Open yyylllaaafff opened 5 months ago

yyylllaaafff commented 5 months ago

Hi,

Thanks for this powerful suite. I got a QP initiated do solve and compute_backward like below,

qp = proxsuite.proxqp.dense.QP(nz, neq, nineq) qp.init(...) # init qp here ... qp.solve() proxsuite.proxqp.dense.compute_backward(qp,...) qp.update(...) #t hen update and solve again qp.solve() # how can we take advantage of warm start here?

fabinsch commented 5 months ago

Hi @yyylllaaafff ,

thanks for your interest in proxsuite. Indeed, we have an option for warm starting the solver:

qp = proxsuite.proxqp.dense.QP(nz, neq, nineq)
qp.settings.initial_guess = qp.settings.initial_guess = proxsuite.proxqp.WARM_START_WITH_PREVIOUS_RESULT
qp.init(...)
qp.solve()
qp.update(...) 
qp.solve() # this should be faster now as we reuse the primal and dual vars as initial guess + the factorization might be reused depending on which data you updated

did you try this? Does the call to compute_backward lead to some unexpected behavior for you? Thanks for providing more details to understand your problem about the warm starting better.

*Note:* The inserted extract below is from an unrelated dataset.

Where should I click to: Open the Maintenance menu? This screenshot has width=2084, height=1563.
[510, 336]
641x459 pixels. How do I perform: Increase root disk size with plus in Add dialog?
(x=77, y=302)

yyylllaaafff commented 5 months ago

Here is an example,

import proxsuite
import numpy as np
import scipy.sparse as spa

def generate_mixed_qp(n, seed=1):
    # A function for generating sparse random convex qps in dense format

    np.random.seed(seed)
    n_eq = int(n / 4)
    n_in = int(n / 4)
    m = n_eq + n_in

    P = spa.random(
        n, n, density=0.075, data_rvs=np.random.randn, format="csc"
    ).toarray()
    P = (P + P.T) / 2.0

    s = max(np.absolute(np.linalg.eigvals(P)))
    P += (abs(s) + 1e-02) * spa.eye(n)
    P = spa.coo_matrix(P)
    q = np.random.randn(n)
    A = spa.random(m, n, density=0.15, data_rvs=np.random.randn, format="csc").toarray()
    v = np.random.randn(n)  # Fictitious solution
    u = A @ v
    l = -1.0e20 * np.ones(m)

    return P.toarray(), q, A[:n_eq, :], u[:n_eq], A[n_in:, :], u[n_in:], l[n_in:]

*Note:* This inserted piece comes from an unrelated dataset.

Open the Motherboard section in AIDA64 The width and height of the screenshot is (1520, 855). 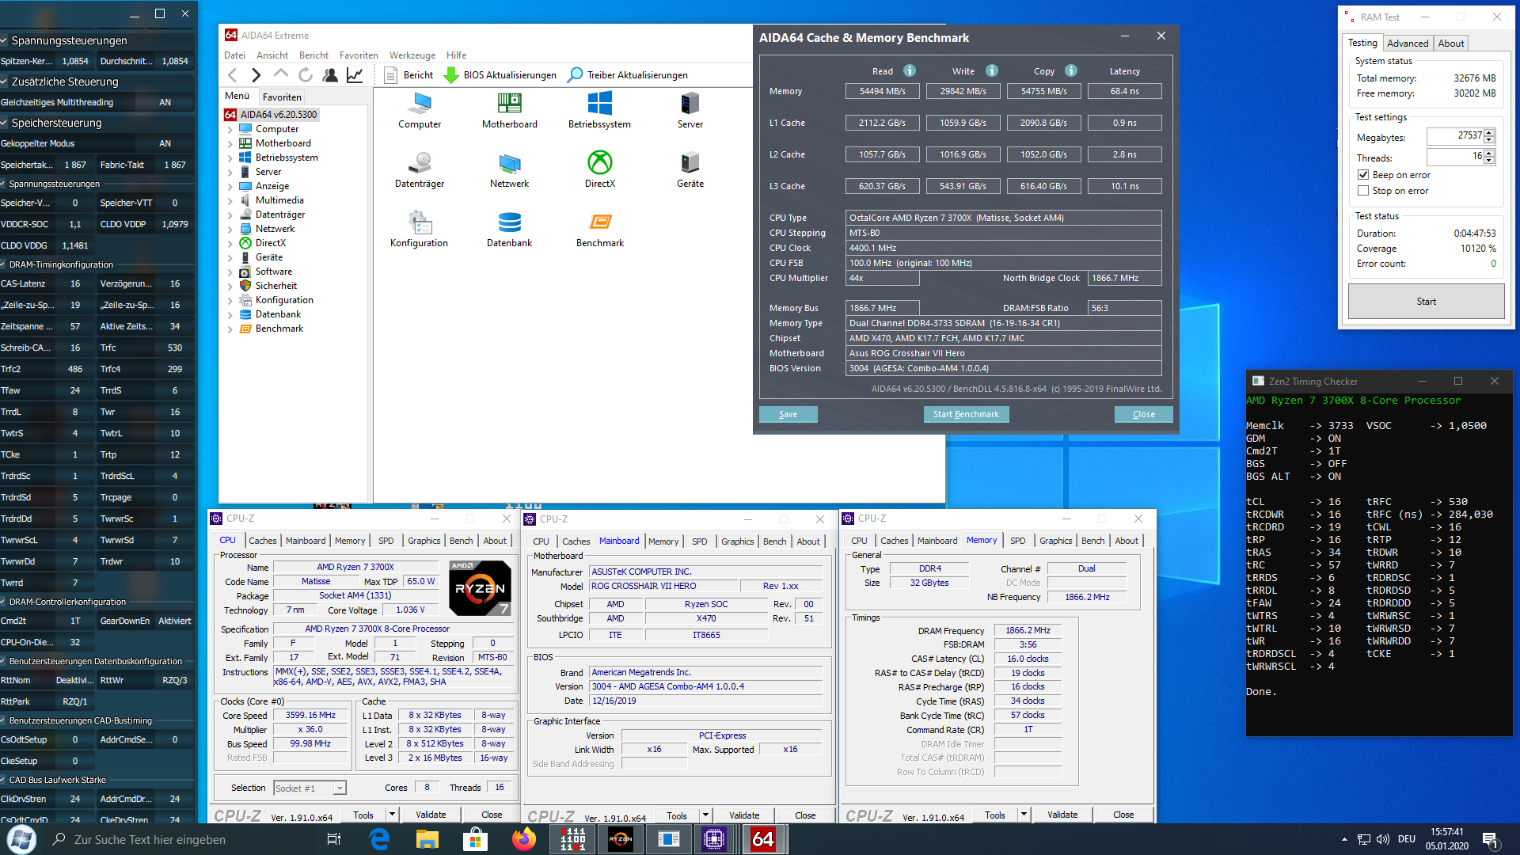coord(509,111)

# load a qp object using qp problem dimensions
n = 10
n_eq = 2
n_in = 2
qp = proxsuite.proxqp.dense.QP(n, n_eq, n_in)
# generate a random QP
H, g, A, b, C, u, l = generate_mixed_qp(n)
# initialize the model of the problem to solve
qp.settings.compute_timings = True
qp.init(H, g, A, b, C, l, u)
# solve without warm start
qp.solve()
res = qp.results
print(f'Solve without warm_start: {res.info.setup_time:.4}, {res.info.solve_time:.4}, {res.info.run_time:.4}')

# create a new problem and update qp
g_new = 0.95 * g  # slightly different g_new
qp.settings.initial_guess = (
    proxsuite.proxqp.InitialGuess.WARM_START_WITH_PREVIOUS_RESULT
)
qp.update(g=g_new)
# solve it with warm start
qp.solve()
res = qp.results
print(f'Solve with warm_start: {res.info.setup_time:.4}, {res.info.solve_time:.4}, {res.info.run_time:.4}')

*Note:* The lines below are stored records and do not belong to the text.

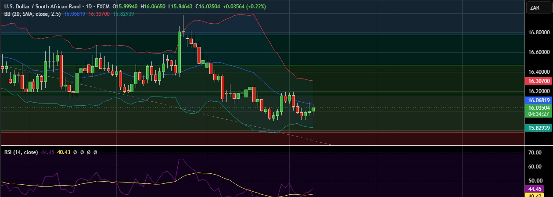Click the blue 16.06819 basis price label
Image resolution: width=553 pixels, height=197 pixels.
click(x=538, y=100)
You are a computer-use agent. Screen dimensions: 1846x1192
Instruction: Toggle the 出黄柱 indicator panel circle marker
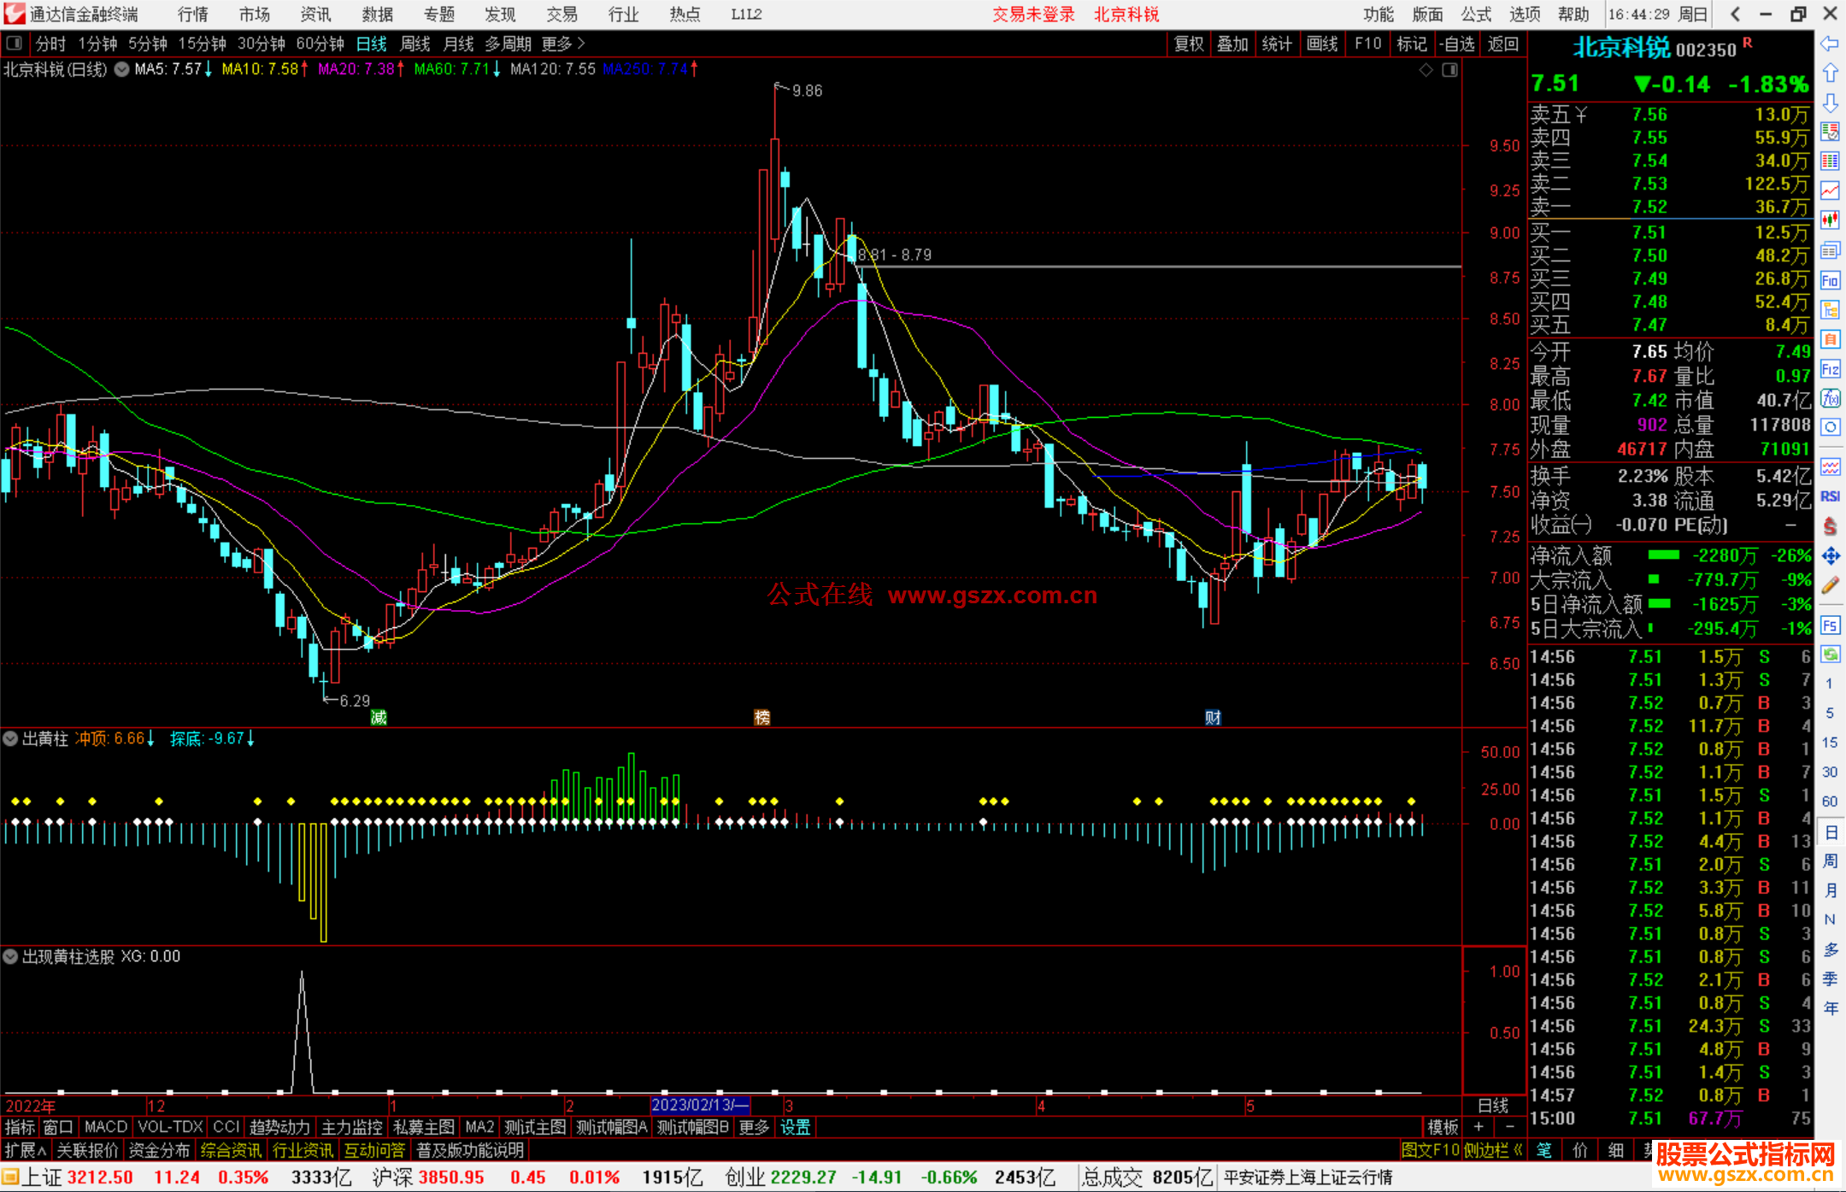point(11,738)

# compute backward and then update qp
rhs = np.concatenate([res.x, res.y, res.z])
proxsuite.proxqp.dense.compute_backward(
        qp=qp,
        loss_derivative=rhs,
        eps=1e-4,
        rho_backward=1e-6,
        mu_backward=1e-6)
# create a new problem and update qp
g_new2 = 0.95 * g_new  # slightly different g_new
qp.settings.initial_guess = (
    proxsuite.proxqp.InitialGuess.WARM_START_WITH_PREVIOUS_RESULT
)
qp.update(g=g_new2)
# solve it with warm start after backward
qp.solve()
res = qp.results
print(f'Solve with warm_start after compute_backward: {res.info.setup_time:.4}, {res.info.solve_time:.4}, {res.info.run_time:.4}')

And what we got is,

Solve without warm_start: 50.58, 146.2, 196.8
Solve with warm_start: 0.0, 9.698, 9.698
Solve with warm_start after compute_backward: 0.0, 71.11, 71.11

As you can see, the solve_time increased a lot if we compute_backward before warm_start solve. what can we do here?

fabinsch commented 5 months ago

Thanks for providing this example, and yes I see your point.

I think that currently there is no easy way around. The reason is that we reuse the qp inside of the function compute_backward, as you can see here. We are actually solving a new qp inside the backward function, and therefore the cached factorization etc do not correspond anymore to your outer qp where you are just modifying g slightly.

We should think about a proper way to fix this @Bambade and @jcarpent.